→ Task description: Your response should contain exactly the lines running from the one with "At what coordinates" to the end of the data below, both included, and no pictures.

----------------------------------------

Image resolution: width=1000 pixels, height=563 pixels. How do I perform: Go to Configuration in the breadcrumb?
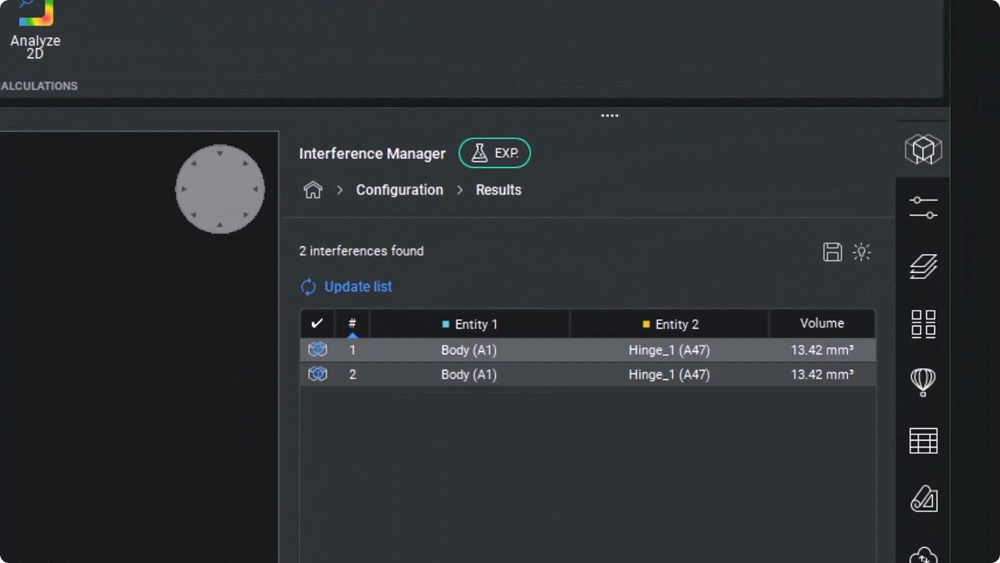click(399, 190)

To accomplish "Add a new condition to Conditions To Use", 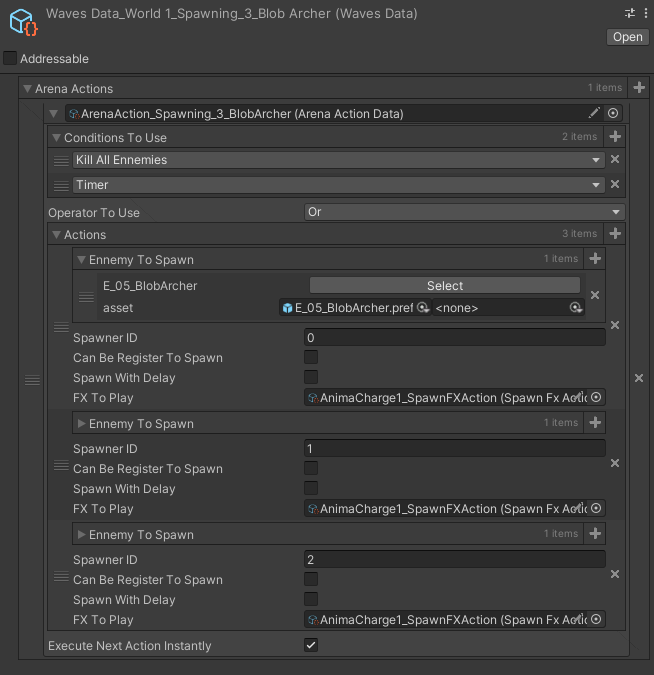I will [x=615, y=137].
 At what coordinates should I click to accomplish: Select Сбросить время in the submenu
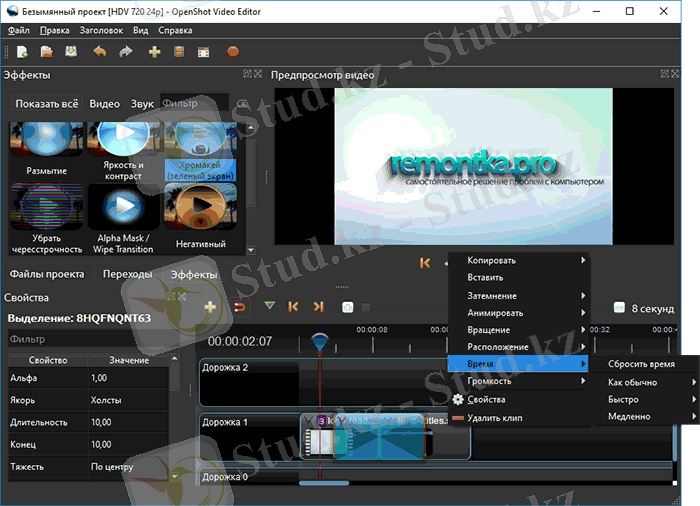point(641,364)
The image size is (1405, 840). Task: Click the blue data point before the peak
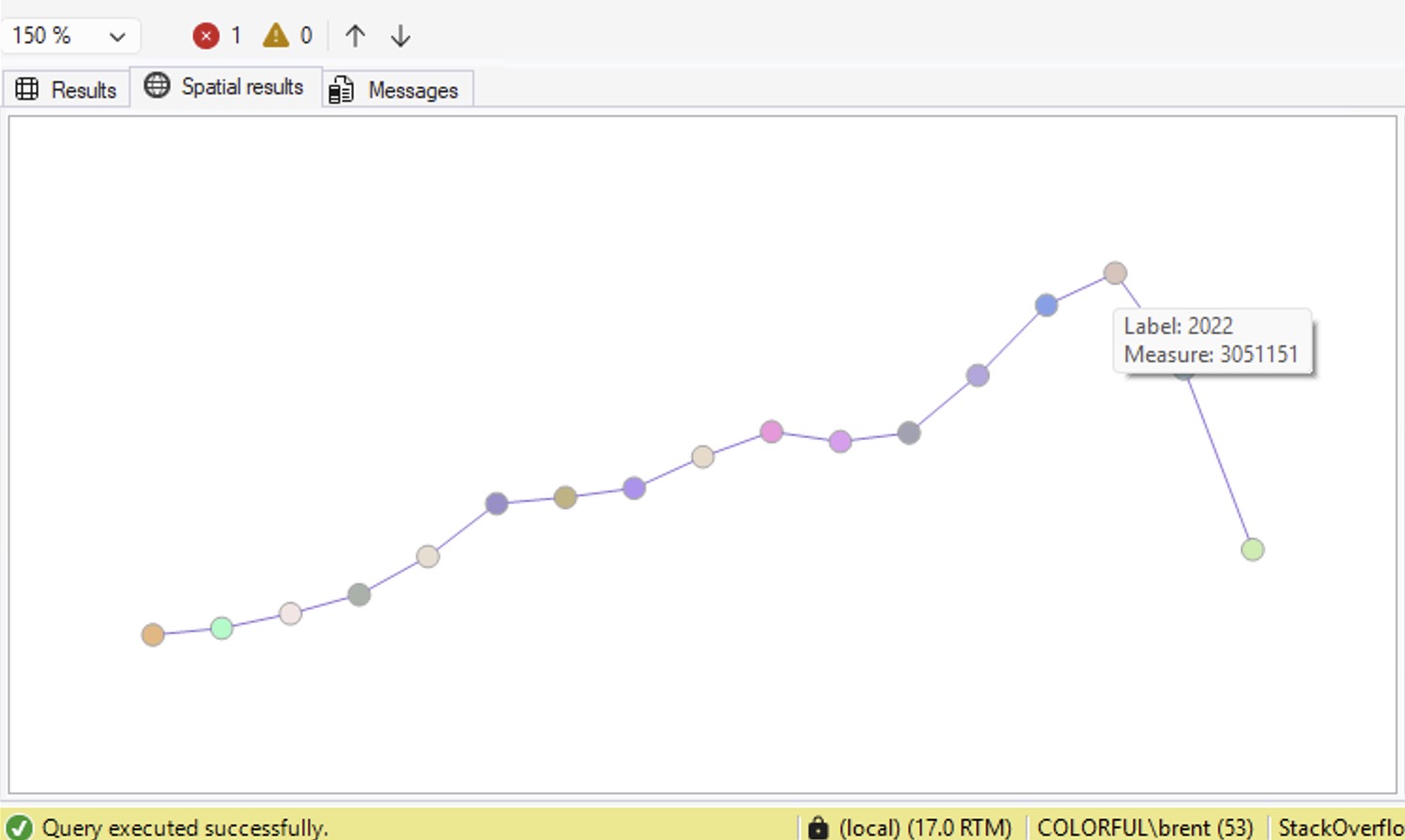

----------------------------------------

→ Written response:
 At what coordinates should I click to accomplish: Select Сбросить время in the submenu
point(641,364)
The image size is (1405, 840). Task: Click the blue data point before the peak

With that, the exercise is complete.